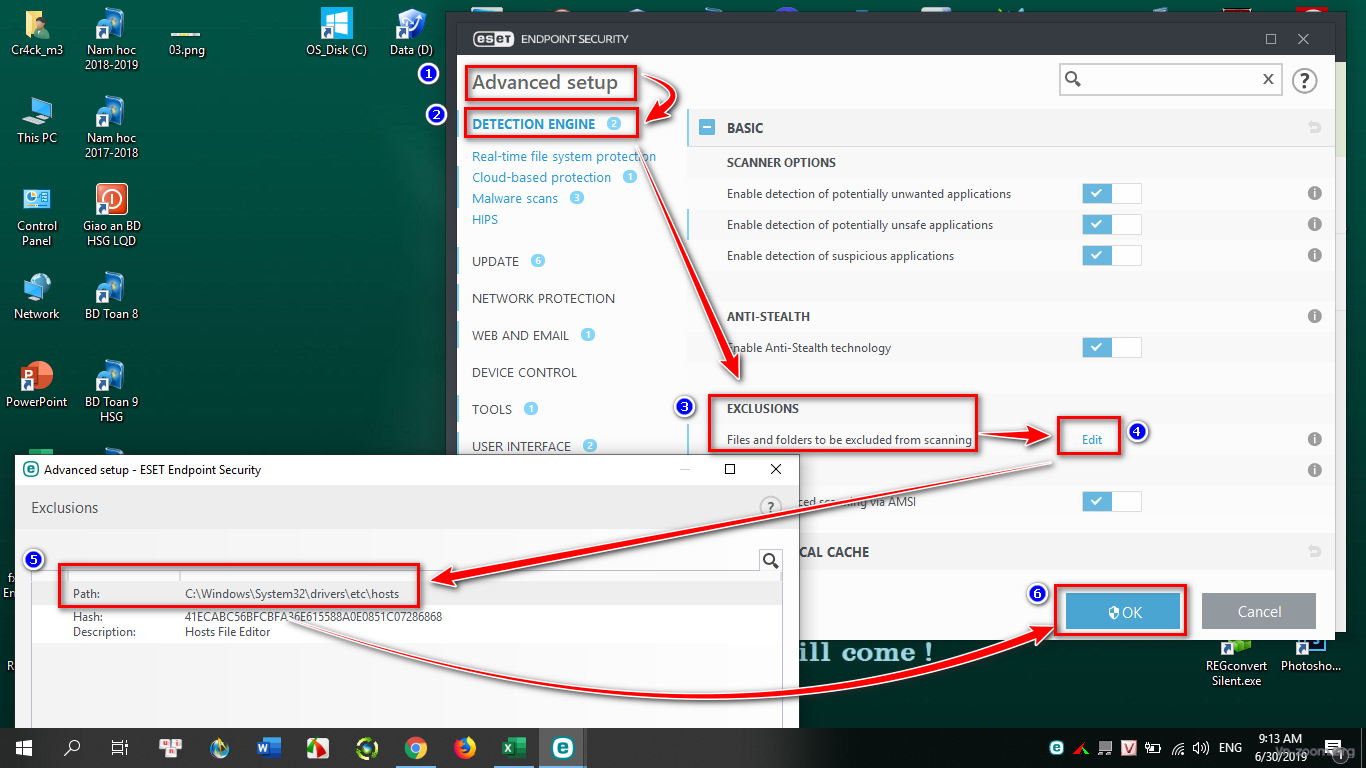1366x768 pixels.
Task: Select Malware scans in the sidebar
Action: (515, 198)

•••

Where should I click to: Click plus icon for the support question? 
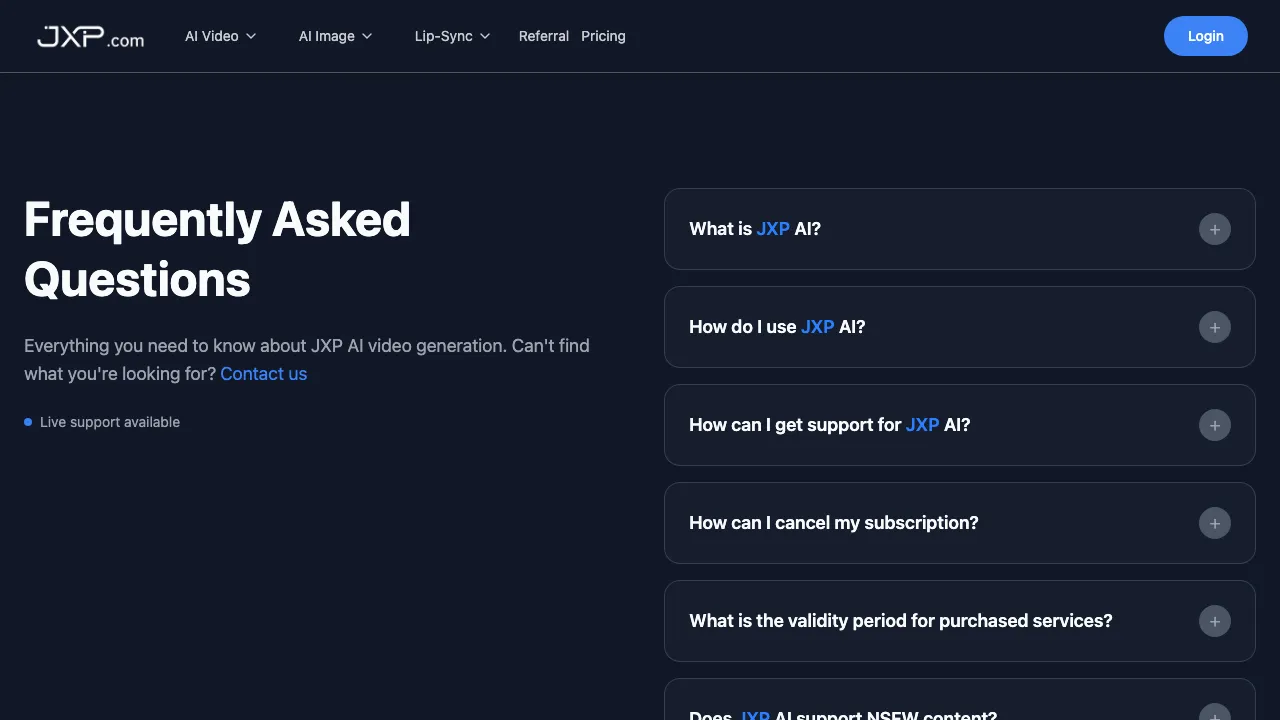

•••

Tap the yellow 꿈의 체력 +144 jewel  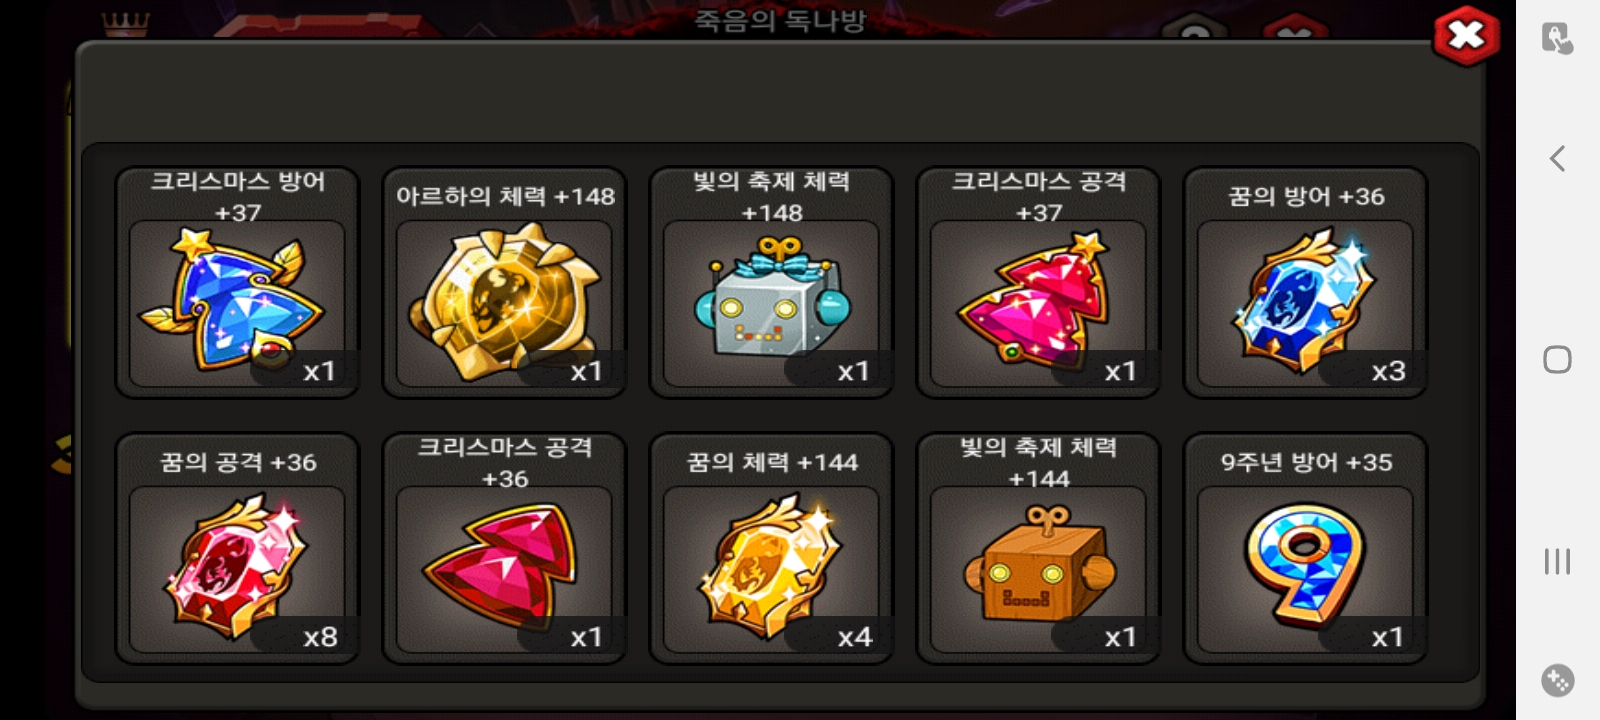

•••

## Stated goal
Put the entries starting at the line containing "1366x768 pixels." and ending at the line containing "Action: (515, 198)" into a Markdown table with the columns Row and Line, skipping blank lines. Leave the pictures out.

## Result of the task
| Row | Line |
|---|---|
| 1 | 1366x768 pixels. |
| 2 | Task: Select Malware scans in the sidebar |
| 3 | Action: (515, 198) |